> _Given exercise_:
Count the lines in the rows below that contain the string "width", with case counting, and reply with the number alone.

> _Dataset content_:
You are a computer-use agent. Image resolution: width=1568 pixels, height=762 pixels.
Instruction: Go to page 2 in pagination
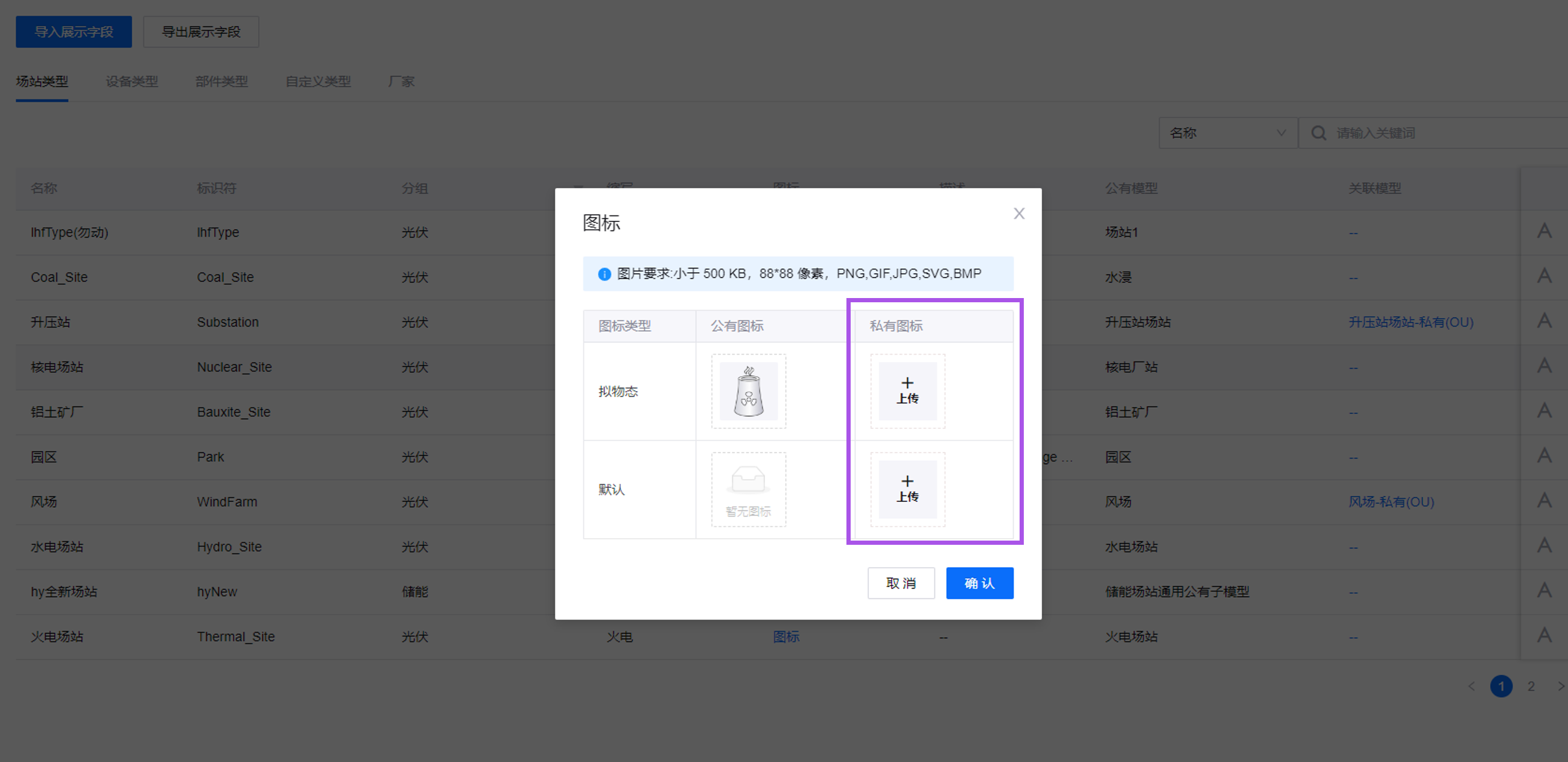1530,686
...
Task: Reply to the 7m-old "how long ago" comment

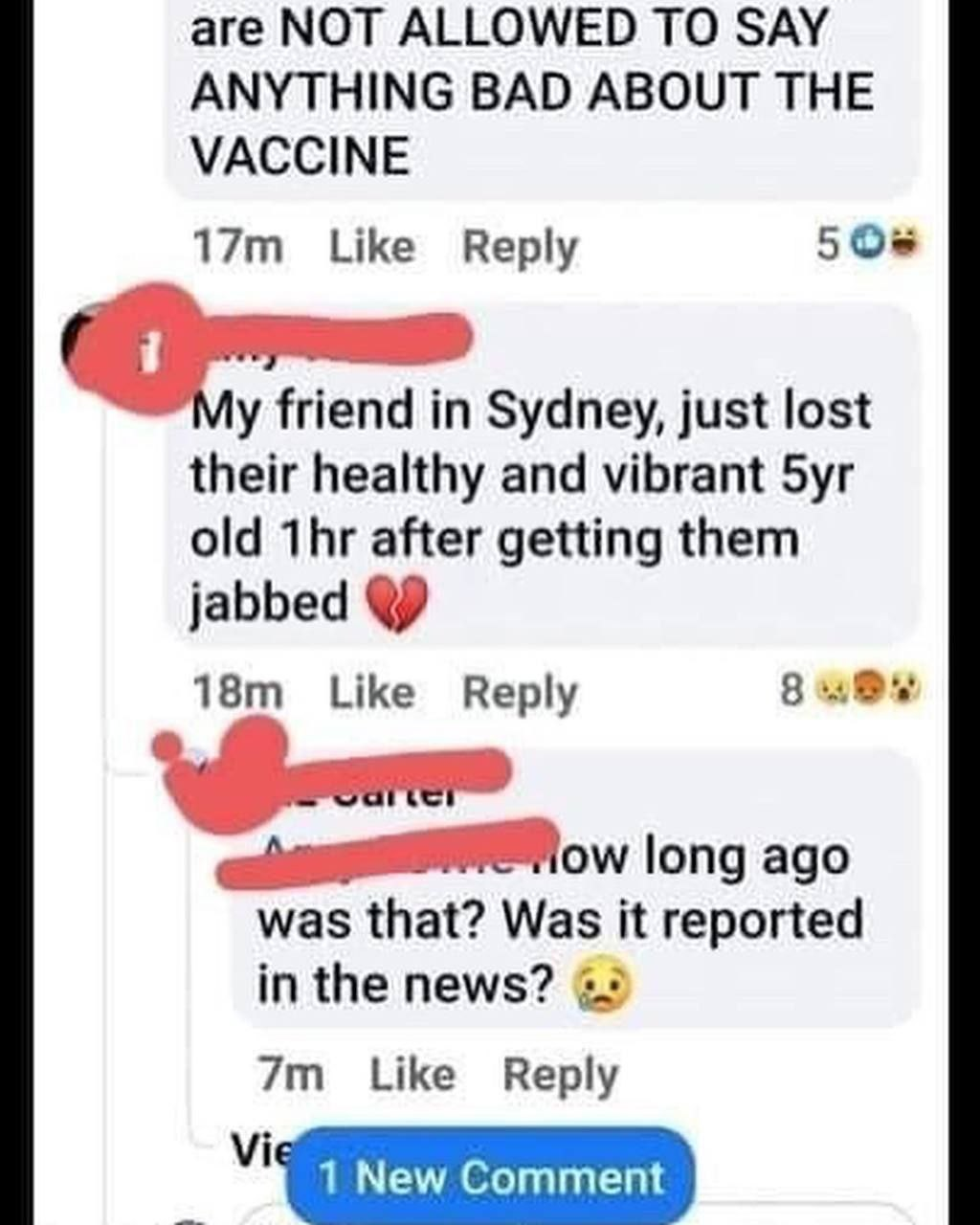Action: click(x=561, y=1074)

> _Final answer_:
1